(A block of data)
========================================
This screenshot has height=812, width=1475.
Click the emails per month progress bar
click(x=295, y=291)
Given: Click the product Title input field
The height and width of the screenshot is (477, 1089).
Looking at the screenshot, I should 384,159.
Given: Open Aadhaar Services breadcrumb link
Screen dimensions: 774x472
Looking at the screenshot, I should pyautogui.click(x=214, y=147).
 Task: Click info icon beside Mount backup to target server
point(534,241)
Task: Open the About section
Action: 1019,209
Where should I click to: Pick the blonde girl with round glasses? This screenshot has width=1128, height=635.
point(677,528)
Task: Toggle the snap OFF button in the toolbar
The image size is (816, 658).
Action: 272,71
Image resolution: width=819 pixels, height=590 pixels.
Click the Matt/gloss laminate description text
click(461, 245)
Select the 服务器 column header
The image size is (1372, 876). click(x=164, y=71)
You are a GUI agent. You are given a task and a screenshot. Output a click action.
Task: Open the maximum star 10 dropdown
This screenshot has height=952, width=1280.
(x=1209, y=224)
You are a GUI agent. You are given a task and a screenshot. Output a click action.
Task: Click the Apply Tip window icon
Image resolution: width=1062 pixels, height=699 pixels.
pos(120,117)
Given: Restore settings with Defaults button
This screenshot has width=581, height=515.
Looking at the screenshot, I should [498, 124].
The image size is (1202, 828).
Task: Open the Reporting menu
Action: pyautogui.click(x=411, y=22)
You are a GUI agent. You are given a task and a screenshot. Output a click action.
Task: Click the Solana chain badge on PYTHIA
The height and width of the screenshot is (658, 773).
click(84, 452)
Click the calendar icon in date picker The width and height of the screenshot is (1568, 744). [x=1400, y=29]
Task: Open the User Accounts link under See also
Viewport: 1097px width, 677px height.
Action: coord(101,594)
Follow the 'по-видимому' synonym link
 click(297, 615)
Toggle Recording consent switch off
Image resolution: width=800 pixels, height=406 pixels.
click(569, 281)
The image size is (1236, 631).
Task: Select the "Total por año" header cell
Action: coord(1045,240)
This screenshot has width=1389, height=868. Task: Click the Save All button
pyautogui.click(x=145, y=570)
========================================
* [Do this]
Render the data starting at the line containing "Where should I" and ending at the line containing "The image size is (1372, 876)." as a two-column CSV headed instruction and response, putting each text and its answer together on one row. Quote every field, and turn any line breaks inside a field into spaces.

* [The completed task]
instruction,response
"Where should I click to: Pick the blonde girl with round glasses? This screenshot has width=1128, height=635.","point(677,528)"
"Task: Toggle the snap OFF button in the toolbar The image size is (816, 658).","Action: 272,71"
"Image resolution: width=819 pixels, height=590 pixels. Click the Matt/gloss laminate description text","click(461, 245)"
"Select the 服务器 column header","The image size is (1372, 876). click(x=164, y=71)"